My latest mentor decided to take me “under his wing” because (since none of his 4 children ever cared to be part of the family business) he didn’t want his 40+ years of production experience to be forever lost :-(

The 2 people I’ve “taken under my wing” so far are really going places (have made me very proud) and to me that’s the biggest reward :-)

Jay Arbetman
April 20th, 2012
11:46 AM

I grew up in a family business so my first mentors were my father and uncle. When the concept of mentoring came up, they always said that this is the only business that you can learn something from a dummy. This was usually added when I had brought something useful to the conversation. They believed that abuse was a teaching tool. Interesting guys in interesting times.

jemma
April 23rd, 2012
8:18 AM

looking to start a online store. Need a manufacturer for patterns and sewing of designs to sell can anyone help out. let me know i am just starting out and need good quality and good price
jemma.

Mark Scott
April 24th, 2012
10:55 AM

Hi, I am looking to start a men’s pocket square business and based upon the article that I read from this site on digital textile printing, I can see this dream becoming a reality. I have come across a few printers such as SuperSample, Fabachrome and L.Y.M.A Products. I am not sure who is good (and trustworthy). Can anyone make some suggestions?

Alison Cummins
April 24th, 2012
3:43 PM

Jemma,

Yep, lots of people can help out. Get the book and join the forum.

Annoyed
April 29th, 2012
4:52 PM

I’m wondering if this post will be one of those posts that draw a lot of comments from people who don’t read the entry or think it does not apply to them. :::no mystery why they’re floundering:::

READ THE ENTRY & FOLLOW ITS ADVICE.

Kathleen
March 13th, 2013
12:53 PM

From this CBS MoneyWatch blurb of Sheryl Sandberg’s book:

[...] she notes that “searching for a mentor has become the professional equivalent of waiting for Prince Charming…. Now young women are told that if they can just find the right mentor, they will be pushed up the ladder and whisked away to the corner office to live happily ever after. Once again, we are teaching women to be too dependent on others.”

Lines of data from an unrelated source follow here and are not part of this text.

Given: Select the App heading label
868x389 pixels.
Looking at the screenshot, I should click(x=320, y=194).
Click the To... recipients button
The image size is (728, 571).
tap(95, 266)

Studies, she writes, “show that mentors select proteges based on performance and potential.” Given this, “I believe we have sent the wrong message to young women. We need to stop telling them, ‘Get a mentor and you will excel.’ Instead, we need to tell them, ‘Excel and you will get a mentor.'” The word itself need never come up. Instead, “the relationship is more important than the label.”